Experience and reflection on that experience are critical factors. It seems that therapeutic use of self and self-disclosure is an outgrowth of
this experience and reflection. The two issues are interconnected, but they also can be separate. Rationale for Use Ashmore and Banks (2003
and 2003a) conducted a study of mental health nursing students, surveying them for their opinions regarding therapeutic self-disclosure. Nearly all of those surveyed believed self-disclosure to be "an important
skill in building a therapeutic relationship with the patient" (Ashmore and Banks, 2003a; p. 1224), particularly in the early stages of the nurse-patient relationship. Some students surveyed believed that
no therapeutic relationship could develop without some degree of self-disclosure on the part of the nurse. Those holding this view stated that they had a responsibility to "break the
ice and pave the way for patients self-disclosure" (Ashmore and Banks, 2003a; p. 1224), as a means of putting patients at ease.
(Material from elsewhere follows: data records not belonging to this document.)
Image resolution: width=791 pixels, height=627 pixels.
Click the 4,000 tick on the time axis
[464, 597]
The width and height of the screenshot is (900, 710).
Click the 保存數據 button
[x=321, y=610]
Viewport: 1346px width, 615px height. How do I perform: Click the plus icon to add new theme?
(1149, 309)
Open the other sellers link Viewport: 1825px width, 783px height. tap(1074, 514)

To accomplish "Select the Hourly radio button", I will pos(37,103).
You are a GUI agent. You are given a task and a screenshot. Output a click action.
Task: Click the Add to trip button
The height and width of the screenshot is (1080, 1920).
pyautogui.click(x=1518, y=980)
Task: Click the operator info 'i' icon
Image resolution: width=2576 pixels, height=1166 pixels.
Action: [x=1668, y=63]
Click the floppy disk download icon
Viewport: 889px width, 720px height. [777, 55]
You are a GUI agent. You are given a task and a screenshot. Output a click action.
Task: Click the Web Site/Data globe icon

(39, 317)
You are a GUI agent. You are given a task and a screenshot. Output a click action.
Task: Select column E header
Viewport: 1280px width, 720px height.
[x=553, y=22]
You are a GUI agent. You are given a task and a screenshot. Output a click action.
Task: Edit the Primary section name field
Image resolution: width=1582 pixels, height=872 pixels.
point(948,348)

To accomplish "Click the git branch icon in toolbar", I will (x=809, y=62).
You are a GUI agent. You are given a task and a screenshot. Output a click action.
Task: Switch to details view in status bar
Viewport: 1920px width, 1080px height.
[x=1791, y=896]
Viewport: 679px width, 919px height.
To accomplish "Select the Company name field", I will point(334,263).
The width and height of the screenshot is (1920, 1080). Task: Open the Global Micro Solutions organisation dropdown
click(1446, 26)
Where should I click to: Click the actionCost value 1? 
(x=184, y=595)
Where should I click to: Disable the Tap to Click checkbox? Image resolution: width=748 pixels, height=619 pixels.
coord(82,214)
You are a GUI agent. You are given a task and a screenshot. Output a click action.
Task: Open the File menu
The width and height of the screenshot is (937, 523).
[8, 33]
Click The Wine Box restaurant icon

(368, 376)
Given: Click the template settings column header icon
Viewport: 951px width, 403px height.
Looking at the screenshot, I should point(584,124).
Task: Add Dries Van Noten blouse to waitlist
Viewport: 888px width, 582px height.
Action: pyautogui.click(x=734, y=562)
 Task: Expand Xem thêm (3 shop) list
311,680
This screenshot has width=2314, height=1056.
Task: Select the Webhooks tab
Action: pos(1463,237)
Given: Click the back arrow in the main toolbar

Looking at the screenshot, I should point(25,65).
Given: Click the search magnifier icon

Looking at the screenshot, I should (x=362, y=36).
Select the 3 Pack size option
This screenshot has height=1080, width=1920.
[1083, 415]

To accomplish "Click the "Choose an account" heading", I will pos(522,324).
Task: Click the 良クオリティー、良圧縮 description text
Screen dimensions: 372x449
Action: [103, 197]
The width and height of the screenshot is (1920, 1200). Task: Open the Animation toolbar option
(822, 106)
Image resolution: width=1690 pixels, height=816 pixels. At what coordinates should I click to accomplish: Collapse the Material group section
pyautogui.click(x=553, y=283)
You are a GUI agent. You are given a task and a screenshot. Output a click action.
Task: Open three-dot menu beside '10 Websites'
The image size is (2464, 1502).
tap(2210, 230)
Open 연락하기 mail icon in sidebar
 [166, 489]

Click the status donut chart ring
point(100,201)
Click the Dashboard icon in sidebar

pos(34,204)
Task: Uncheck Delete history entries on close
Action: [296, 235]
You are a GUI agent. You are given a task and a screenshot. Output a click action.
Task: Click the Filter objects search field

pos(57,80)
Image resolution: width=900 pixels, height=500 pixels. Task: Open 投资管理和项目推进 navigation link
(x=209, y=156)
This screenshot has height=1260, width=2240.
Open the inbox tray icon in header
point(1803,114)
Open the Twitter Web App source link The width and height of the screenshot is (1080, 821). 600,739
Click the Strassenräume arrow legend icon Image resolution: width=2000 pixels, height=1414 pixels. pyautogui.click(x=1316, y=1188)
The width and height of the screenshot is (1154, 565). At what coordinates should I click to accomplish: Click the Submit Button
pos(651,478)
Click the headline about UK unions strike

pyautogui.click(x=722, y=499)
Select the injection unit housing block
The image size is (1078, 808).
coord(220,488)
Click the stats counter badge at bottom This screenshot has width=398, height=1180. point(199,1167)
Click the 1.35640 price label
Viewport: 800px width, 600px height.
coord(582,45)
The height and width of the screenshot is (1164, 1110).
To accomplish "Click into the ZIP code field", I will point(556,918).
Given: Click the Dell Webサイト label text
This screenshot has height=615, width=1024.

Though
many had very definite opinions on the matter as a whole, "none of the participants articulated what the process consisted of or how this skill enabled nurses to communicate personal
qualities to the patient" (Ashmore and Banks, 2003a; p. 1225). Ashmore and Banks (2003a) state that there are three general categories for using
self-disclosure. They are (1) building a therapeutic relationship; (2) sharing experiences; and (3) appropriate information. Several survey respondents included comments regarding their views on the value of self-disclosure.